◆ Problem description
Please give back, word for word, only the lines starting at the one containing "Open the 编码(N) menu" and ending at the one containing "Tap the kiss lips emoji" within the material below.

[Start of Attachment]

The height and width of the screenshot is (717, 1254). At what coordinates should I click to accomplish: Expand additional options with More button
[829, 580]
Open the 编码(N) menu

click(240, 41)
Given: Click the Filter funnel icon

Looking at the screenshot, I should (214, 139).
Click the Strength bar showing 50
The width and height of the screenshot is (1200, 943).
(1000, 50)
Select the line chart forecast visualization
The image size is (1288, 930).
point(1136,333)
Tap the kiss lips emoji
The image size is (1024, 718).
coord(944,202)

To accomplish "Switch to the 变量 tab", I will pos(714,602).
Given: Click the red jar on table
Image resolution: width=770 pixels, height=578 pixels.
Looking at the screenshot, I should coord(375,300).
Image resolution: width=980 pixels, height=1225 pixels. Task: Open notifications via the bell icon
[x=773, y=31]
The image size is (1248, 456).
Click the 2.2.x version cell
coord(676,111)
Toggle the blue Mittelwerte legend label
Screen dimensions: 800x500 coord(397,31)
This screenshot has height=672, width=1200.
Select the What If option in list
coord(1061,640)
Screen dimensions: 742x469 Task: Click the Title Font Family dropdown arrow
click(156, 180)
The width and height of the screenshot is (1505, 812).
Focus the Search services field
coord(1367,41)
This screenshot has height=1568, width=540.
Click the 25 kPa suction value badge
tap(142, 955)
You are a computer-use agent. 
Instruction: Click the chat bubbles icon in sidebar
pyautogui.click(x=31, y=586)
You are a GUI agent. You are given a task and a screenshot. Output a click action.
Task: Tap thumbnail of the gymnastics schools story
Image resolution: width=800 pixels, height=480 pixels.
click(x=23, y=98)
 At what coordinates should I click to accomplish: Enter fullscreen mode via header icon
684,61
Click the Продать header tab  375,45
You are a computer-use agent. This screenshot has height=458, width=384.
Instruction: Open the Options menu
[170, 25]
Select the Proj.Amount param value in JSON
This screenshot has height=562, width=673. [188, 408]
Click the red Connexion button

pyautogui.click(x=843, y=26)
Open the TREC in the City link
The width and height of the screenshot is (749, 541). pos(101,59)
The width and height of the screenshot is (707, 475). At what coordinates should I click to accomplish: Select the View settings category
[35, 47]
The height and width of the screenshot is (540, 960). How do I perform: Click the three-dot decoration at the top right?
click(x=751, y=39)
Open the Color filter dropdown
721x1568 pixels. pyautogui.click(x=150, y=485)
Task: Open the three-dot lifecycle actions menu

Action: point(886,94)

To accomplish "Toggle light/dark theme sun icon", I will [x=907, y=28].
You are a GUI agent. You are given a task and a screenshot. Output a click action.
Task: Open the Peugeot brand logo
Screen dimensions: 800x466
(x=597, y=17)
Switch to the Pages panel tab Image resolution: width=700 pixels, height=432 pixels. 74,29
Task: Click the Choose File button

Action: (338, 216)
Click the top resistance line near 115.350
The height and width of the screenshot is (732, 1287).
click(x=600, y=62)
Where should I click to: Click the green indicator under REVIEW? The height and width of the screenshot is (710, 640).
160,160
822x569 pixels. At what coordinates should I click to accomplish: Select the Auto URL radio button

[End of Attachment]

◆ Response
Open the 编码(N) menu

click(240, 41)
Given: Click the Filter funnel icon

Looking at the screenshot, I should (214, 139).
Click the Strength bar showing 50
The width and height of the screenshot is (1200, 943).
(1000, 50)
Select the line chart forecast visualization
The image size is (1288, 930).
point(1136,333)
Tap the kiss lips emoji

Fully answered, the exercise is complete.